Methods: A diabetic mouse model was established, and full-thickness wounds were created. Ro 106-9920 was administered, and wound healing was monitored. Protein levels of NET markers and nucleotide-binding oligomerization domain-like receptor protein 3 (NLRP3) inflammasome components were assessed via western blotting and histological analysis. Functional assays were conducted to evaluate the effect of NETs on fibroblasts, endothelial cells, and keratinocytes using conditioned media (CM) from a phorbol 12-myristate 13-acetate (PMA)-treated neutrophil-macrophage coculture model (NET-CM). CM collected from the coculture model after Ro 106-9920 treatment ((NET+Ro 106-9920)-CM) was used to determine its therapeutic potential.

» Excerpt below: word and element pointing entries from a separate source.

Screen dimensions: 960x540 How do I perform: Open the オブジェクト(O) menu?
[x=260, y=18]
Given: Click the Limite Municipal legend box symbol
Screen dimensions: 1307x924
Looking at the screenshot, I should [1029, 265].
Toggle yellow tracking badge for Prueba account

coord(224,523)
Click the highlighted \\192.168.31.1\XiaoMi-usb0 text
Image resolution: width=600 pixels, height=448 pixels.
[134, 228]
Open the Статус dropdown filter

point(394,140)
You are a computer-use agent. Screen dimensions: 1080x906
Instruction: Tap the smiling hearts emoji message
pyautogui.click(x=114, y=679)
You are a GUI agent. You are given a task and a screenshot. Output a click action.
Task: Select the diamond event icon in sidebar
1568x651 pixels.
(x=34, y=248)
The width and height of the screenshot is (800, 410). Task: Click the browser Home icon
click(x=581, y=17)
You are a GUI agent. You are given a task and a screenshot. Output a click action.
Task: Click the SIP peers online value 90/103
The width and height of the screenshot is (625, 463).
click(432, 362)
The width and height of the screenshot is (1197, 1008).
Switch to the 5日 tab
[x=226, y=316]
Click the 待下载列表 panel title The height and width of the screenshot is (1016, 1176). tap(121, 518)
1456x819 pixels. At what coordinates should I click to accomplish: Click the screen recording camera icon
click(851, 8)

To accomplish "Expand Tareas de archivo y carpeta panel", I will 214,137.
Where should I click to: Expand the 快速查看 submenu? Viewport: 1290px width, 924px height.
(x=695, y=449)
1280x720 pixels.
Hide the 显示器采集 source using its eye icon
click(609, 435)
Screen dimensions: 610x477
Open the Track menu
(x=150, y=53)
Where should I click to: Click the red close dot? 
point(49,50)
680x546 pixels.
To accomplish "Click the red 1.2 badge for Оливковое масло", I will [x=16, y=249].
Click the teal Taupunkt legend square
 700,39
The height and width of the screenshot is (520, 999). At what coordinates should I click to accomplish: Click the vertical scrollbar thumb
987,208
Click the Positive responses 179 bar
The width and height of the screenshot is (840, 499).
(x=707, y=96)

Results: NET formation and NLRP3 inflammasome activation were significantly elevated in wound tissues of diabetic mice from day 7 (p < 0.001). Similar results were observed in PMA-treated neutrophils and macrophages (p < 0.001). The viability and migration of endothelial cells, fibroblasts, and keratinocytes, as well as the angiogenic potential of endothelial cells, were significantly impaired by NET-CM treatment (all p < 0.001), whereas Ro 106-9920 effectively attenuated these alterations (NET-CM vs. (NET+Ro 106-9920)-CM, cell viability, p < 0.001; cell migration, p < 0.01; tube formation, p < 0.001). In vivo, Ro 106-9920 treatment inhibited NET formation, as evidenced by the decreased citrullinated histone H3 (CitH3) and peptidyl arginine deiminase 4 (PAD4) expression (p < 0.05). This was followed by a decrease in NLRP3 inflammasome activation (p < 0.05), an increase in angiogenesis in wound tissues (p < 0.001), and improved wound healing (p < 0.001) compared with those in Ro 106-9920-untreated mice.
Conclusions: Ro 106-9920 enhances diabetic wound healing by suppressing NET formation and inhibiting NLRP3 inflammasome activation, providing a novel therapeutic choice for improving chronic wound healing in patients with diabetes.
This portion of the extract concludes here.